The Autumn Horncastle horse fairs were renowned for the quality of the animals being sold, and the railway provided the means for local horses to be brought in, and despatched to their new owners at destinations countrywide. The late 19th century were the peak years and up to 150 horses arrived at the station every day for several days before the start of the fair. However, horse trading declined after 1918 as the use of road transport increased.

Despite the railway, Horncastle never developed industrially. In 1890 the Board of Trade pressed the proprietors of the railway to improve it in certain respects. The directors considered that this might be the opportune time to sell the line to the Great Northern Railway. They offered to do so on the basis of £10 Horncastle Railway Company shares being exchanged for £18 face value of GNR shares. The GNR considered this too high a price, but assisted the Horncastle Railway Company in obtaining a loan for the necessary work.

==Post grouping==
After World War I the branch passenger trains were operated by a two coach set that had been converted from GNR steam railmotors nos 5 and 6. These vehicles were used until the end of passenger services on the line. (They were subsequently retained in service elsewhere, until 1959.) Following the Grouping Act, Kirkstead was renamed Woodhall Junction on 10 July 1922.

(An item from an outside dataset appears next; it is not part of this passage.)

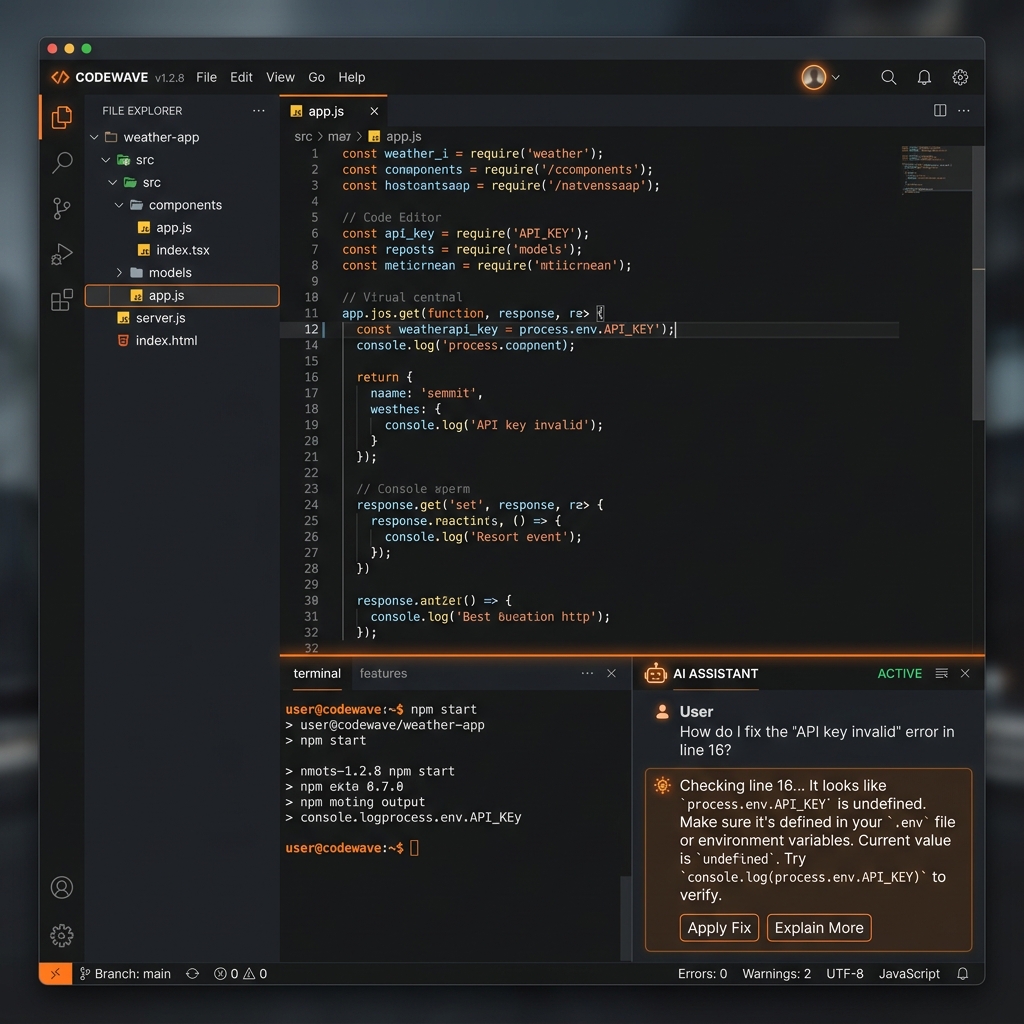Open the View menu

The Horncastle Railway Company continued in existence until the grouping of the railways in 1923, following the Railways Act 1922; the company had never operated its own trains and was simply a financial entity. Ownership of the line passed to the London and North Eastern Railway. It had "rarely" paid less than 6% in dividend.

Due to the outbreak of hostilities, the line was closed to passenger operation on 11 September 1939, but the service was reinstated from 4 December 1939.

==Nationalisation and closure==
In 1948 nationalisation of the railways took place, and British Railways took control.
For some years the passenger carryings on the line were declining, and the passenger service was discontinued from 13 September 1954, following the increase of road bus competition. One goods train ran daily on the line until closure on 5 April 1971, although Woodhall Spa's goods siding had closed on 27 April 1964. For six months prior to final closure, after the passenger services on the line from Lincoln to Coningsby stopped, Horncastle goods trains were the only users of the former Loop Line between Bardney and Woodhall Junction.

The solum of the line from Horncastle to Woodhall Spa was later acquired by Lincolnshire County Council and is now part of the Viking Way and Spa Trail long-distance footpaths.